O grupo pede uma reinterpretação da Convenção Europeia de Direitos Humanos para facilitar a expulsão de estrangeiros
Por Misto Brasil – DF
Nove países-membros da União Europeia (UE) assinaram uma carta em 22 de maio pressionando o principal tribunal europeu de direitos humanos por mais poderes para expulsar migrantes.
Liderados pela primeira-ministra italiana, Giorgia Meloni, e sua homóloga dinamarquesa, Mette Frederiksen, o grupo pede uma reinterpretação da Convenção Europeia de Direitos Humanos para facilitar a expulsão de estrangeiros que cometerem crimes.
Os signatários afirmam que o objetivo é “lançar uma conversa nova e de mente aberta”, em vez de provocar mudanças legais rápidas, sem definir claramente suas exigências. A atitude do grupo foi considerada controversa ao suscitar questões sobre a independência judicial dos países na Europa e a proteção dos direitos humanos.
A convenção é um tratado internacional que foi redigido e assinado há cerca de 75 anos, após a Segunda Guerra Mundial. Ela estabelece direitos e liberdades fundamentais para os Estados signatários, como a proibição da tortura, o direito a um julgamento justo e a liberdade de expressão.

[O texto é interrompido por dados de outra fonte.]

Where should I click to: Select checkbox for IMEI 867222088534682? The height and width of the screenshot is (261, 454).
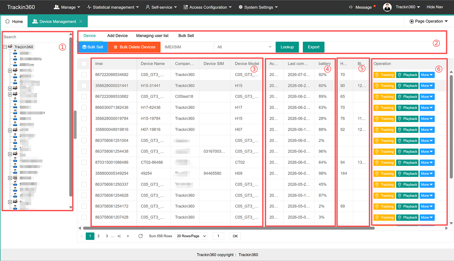[84, 74]
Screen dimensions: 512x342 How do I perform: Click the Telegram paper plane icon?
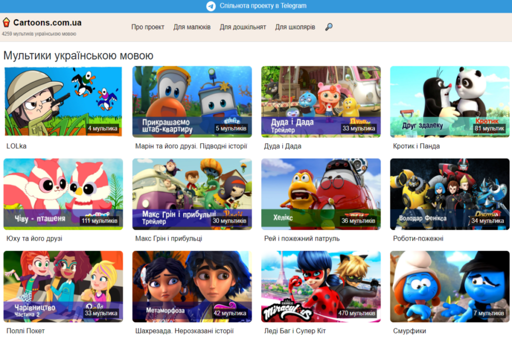point(211,6)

Na década de 1960, ela foi atualizada para proibir a pena de morte.
A convenção forma a espinha dorsal jurídica do Conselho da Europa, o principal órgão de direitos humanos do continente. A organização é mais antiga do que a União Europeia e inclui a maioria dos países do continente – era composta por 47 Estados até a suspensão e posterior saída da Rússia, em 2022, devido à invasão da Ucrânia.
Indivíduos que acreditam que seus direitos sob a convenção foram violados podem processar seu governo no Tribunal Europeu de Direitos Humanos, com sede em Estrasburgo, na França, depois de esgotar todas as vias legais nacionais.